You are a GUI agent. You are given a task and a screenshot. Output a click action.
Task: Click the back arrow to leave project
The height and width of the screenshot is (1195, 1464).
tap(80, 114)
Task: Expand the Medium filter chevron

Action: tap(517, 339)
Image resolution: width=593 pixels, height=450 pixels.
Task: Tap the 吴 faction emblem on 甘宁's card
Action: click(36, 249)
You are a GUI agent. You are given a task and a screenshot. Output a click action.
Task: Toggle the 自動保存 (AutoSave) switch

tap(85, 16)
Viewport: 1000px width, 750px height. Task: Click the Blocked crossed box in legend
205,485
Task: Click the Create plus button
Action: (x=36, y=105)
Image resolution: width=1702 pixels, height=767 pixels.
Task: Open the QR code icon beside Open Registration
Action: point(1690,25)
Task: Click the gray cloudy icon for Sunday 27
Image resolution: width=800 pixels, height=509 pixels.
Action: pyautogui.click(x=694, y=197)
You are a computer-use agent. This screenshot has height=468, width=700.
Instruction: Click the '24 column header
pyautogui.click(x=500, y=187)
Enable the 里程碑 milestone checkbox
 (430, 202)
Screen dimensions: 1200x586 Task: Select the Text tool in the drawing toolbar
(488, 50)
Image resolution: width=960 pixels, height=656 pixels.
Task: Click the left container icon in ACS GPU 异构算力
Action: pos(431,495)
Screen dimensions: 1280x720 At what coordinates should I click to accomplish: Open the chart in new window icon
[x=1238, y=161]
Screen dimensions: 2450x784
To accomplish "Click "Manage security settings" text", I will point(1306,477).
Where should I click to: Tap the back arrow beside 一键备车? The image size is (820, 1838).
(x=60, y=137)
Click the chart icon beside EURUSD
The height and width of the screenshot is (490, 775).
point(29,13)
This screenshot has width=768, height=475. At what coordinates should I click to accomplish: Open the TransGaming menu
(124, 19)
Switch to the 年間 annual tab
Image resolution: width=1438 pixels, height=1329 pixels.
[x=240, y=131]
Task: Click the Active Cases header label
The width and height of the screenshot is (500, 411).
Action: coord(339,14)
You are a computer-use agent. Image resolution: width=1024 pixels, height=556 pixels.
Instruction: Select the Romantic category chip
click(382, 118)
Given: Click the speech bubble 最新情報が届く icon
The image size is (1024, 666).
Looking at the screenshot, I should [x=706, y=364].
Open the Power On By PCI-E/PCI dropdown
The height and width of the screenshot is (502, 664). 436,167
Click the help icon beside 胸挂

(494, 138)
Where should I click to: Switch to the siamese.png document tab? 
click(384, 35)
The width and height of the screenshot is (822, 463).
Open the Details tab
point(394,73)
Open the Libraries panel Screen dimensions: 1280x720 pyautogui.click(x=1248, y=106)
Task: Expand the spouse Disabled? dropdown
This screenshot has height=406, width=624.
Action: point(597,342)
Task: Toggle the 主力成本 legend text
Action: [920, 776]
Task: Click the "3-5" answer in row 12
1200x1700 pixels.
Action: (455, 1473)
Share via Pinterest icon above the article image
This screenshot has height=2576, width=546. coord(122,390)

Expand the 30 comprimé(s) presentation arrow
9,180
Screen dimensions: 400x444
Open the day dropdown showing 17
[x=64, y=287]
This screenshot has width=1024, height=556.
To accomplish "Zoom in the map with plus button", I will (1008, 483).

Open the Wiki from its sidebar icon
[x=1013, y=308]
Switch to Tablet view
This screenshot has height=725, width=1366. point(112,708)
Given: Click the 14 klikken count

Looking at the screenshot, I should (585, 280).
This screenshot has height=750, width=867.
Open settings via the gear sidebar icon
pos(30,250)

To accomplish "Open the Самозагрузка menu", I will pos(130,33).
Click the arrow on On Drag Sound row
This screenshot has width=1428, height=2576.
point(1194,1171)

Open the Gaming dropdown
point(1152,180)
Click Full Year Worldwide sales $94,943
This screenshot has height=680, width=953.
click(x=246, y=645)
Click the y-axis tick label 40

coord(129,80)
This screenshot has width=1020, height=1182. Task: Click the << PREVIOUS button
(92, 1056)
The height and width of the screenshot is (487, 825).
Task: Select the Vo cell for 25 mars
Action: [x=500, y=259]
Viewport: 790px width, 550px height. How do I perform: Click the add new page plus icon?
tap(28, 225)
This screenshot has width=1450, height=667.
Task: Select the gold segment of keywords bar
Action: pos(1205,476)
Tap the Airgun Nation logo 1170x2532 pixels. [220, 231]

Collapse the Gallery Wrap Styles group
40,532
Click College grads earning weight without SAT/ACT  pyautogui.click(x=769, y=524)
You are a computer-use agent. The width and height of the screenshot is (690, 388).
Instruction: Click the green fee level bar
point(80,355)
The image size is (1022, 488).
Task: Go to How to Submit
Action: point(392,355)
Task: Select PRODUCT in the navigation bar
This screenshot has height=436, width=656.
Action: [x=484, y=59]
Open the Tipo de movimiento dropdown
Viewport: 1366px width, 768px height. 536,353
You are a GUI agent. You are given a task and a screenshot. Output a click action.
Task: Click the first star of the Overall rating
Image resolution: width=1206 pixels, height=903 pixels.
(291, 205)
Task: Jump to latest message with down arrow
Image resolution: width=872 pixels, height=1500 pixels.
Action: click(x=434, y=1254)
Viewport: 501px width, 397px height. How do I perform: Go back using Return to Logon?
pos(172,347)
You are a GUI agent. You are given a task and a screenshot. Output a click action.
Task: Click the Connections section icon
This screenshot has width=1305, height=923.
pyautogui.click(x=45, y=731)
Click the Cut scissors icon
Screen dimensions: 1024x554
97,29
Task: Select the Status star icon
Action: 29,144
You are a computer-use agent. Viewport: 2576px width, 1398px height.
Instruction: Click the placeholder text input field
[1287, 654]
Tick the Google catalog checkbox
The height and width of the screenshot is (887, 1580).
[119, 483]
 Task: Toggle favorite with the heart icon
○ ○ ○ ○ ○ ○ ○
What is needed: Copy every line above without altering a word.

Written response:
You are a GUI agent. You are given a task and a screenshot. Output a click action.
Task: Click the back arrow to leave project
The height and width of the screenshot is (1195, 1464).
tap(80, 114)
Task: Expand the Medium filter chevron

Action: tap(517, 339)
Image resolution: width=593 pixels, height=450 pixels.
Task: Tap the 吴 faction emblem on 甘宁's card
Action: click(36, 249)
You are a GUI agent. You are given a task and a screenshot. Output a click action.
Task: Toggle the 自動保存 (AutoSave) switch

tap(85, 16)
Viewport: 1000px width, 750px height. Task: Click the Blocked crossed box in legend
205,485
Task: Click the Create plus button
Action: (x=36, y=105)
Image resolution: width=1702 pixels, height=767 pixels.
Task: Open the QR code icon beside Open Registration
Action: point(1690,25)
Task: Click the gray cloudy icon for Sunday 27
Image resolution: width=800 pixels, height=509 pixels.
Action: pyautogui.click(x=694, y=197)
You are a computer-use agent. This screenshot has height=468, width=700.
Instruction: Click the '24 column header
pyautogui.click(x=500, y=187)
Enable the 里程碑 milestone checkbox
 (430, 202)
Screen dimensions: 1200x586 Task: Select the Text tool in the drawing toolbar
(488, 50)
Image resolution: width=960 pixels, height=656 pixels.
Task: Click the left container icon in ACS GPU 异构算力
Action: pos(431,495)
Screen dimensions: 1280x720 At what coordinates should I click to accomplish: Open the chart in new window icon
[x=1238, y=161]
Screen dimensions: 2450x784
To accomplish "Click "Manage security settings" text", I will point(1306,477).
Where should I click to: Tap the back arrow beside 一键备车? The image size is (820, 1838).
(x=60, y=137)
Click the chart icon beside EURUSD
The height and width of the screenshot is (490, 775).
point(29,13)
This screenshot has width=768, height=475. At what coordinates should I click to accomplish: Open the TransGaming menu
(124, 19)
Switch to the 年間 annual tab
Image resolution: width=1438 pixels, height=1329 pixels.
[x=240, y=131]
Task: Click the Active Cases header label
The width and height of the screenshot is (500, 411).
Action: coord(339,14)
You are a computer-use agent. Image resolution: width=1024 pixels, height=556 pixels.
Instruction: Select the Romantic category chip
click(382, 118)
Given: Click the speech bubble 最新情報が届く icon
The image size is (1024, 666).
Looking at the screenshot, I should [x=706, y=364].
Open the Power On By PCI-E/PCI dropdown
The height and width of the screenshot is (502, 664). 436,167
Click the help icon beside 胸挂

(494, 138)
Where should I click to: Switch to the siamese.png document tab? 
click(384, 35)
The width and height of the screenshot is (822, 463).
Open the Details tab
point(394,73)
Open the Libraries panel Screen dimensions: 1280x720 pyautogui.click(x=1248, y=106)
Task: Expand the spouse Disabled? dropdown
This screenshot has height=406, width=624.
Action: point(597,342)
Task: Toggle the 主力成本 legend text
Action: [920, 776]
Task: Click the "3-5" answer in row 12
1200x1700 pixels.
Action: (455, 1473)
Share via Pinterest icon above the article image
This screenshot has height=2576, width=546. coord(122,390)

Expand the 30 comprimé(s) presentation arrow
9,180
Screen dimensions: 400x444
Open the day dropdown showing 17
[x=64, y=287]
This screenshot has width=1024, height=556.
To accomplish "Zoom in the map with plus button", I will (1008, 483).

Open the Wiki from its sidebar icon
[x=1013, y=308]
Switch to Tablet view
This screenshot has height=725, width=1366. point(112,708)
Given: Click the 14 klikken count

Looking at the screenshot, I should (585, 280).
This screenshot has height=750, width=867.
Open settings via the gear sidebar icon
pos(30,250)

To accomplish "Open the Самозагрузка menu", I will pos(130,33).
Click the arrow on On Drag Sound row
This screenshot has width=1428, height=2576.
point(1194,1171)

Open the Gaming dropdown
point(1152,180)
Click Full Year Worldwide sales $94,943
This screenshot has height=680, width=953.
click(x=246, y=645)
Click the y-axis tick label 40

coord(129,80)
This screenshot has width=1020, height=1182. Task: Click the << PREVIOUS button
(92, 1056)
The height and width of the screenshot is (487, 825).
Task: Select the Vo cell for 25 mars
Action: [x=500, y=259]
Viewport: 790px width, 550px height. How do I perform: Click the add new page plus icon?
tap(28, 225)
This screenshot has width=1450, height=667.
Task: Select the gold segment of keywords bar
Action: pos(1205,476)
Tap the Airgun Nation logo 1170x2532 pixels. [220, 231]

Collapse the Gallery Wrap Styles group
40,532
Click College grads earning weight without SAT/ACT  pyautogui.click(x=769, y=524)
You are a computer-use agent. The width and height of the screenshot is (690, 388).
Instruction: Click the green fee level bar
point(80,355)
The image size is (1022, 488).
Task: Go to How to Submit
Action: point(392,355)
Task: Select PRODUCT in the navigation bar
This screenshot has height=436, width=656.
Action: [x=484, y=59]
Open the Tipo de movimiento dropdown
Viewport: 1366px width, 768px height. 536,353
You are a GUI agent. You are given a task and a screenshot. Output a click action.
Task: Click the first star of the Overall rating
Image resolution: width=1206 pixels, height=903 pixels.
(291, 205)
Task: Jump to latest message with down arrow
Image resolution: width=872 pixels, height=1500 pixels.
Action: click(x=434, y=1254)
Viewport: 501px width, 397px height. How do I perform: Go back using Return to Logon?
pos(172,347)
You are a GUI agent. You are given a task and a screenshot. Output a click action.
Task: Click the Connections section icon
This screenshot has width=1305, height=923.
pyautogui.click(x=45, y=731)
Click the Cut scissors icon
Screen dimensions: 1024x554
97,29
Task: Select the Status star icon
Action: 29,144
You are a computer-use agent. Viewport: 2576px width, 1398px height.
Instruction: Click the placeholder text input field
[1287, 654]
Tick the Google catalog checkbox
The height and width of the screenshot is (887, 1580).
[119, 483]
 Task: Toggle favorite with the heart icon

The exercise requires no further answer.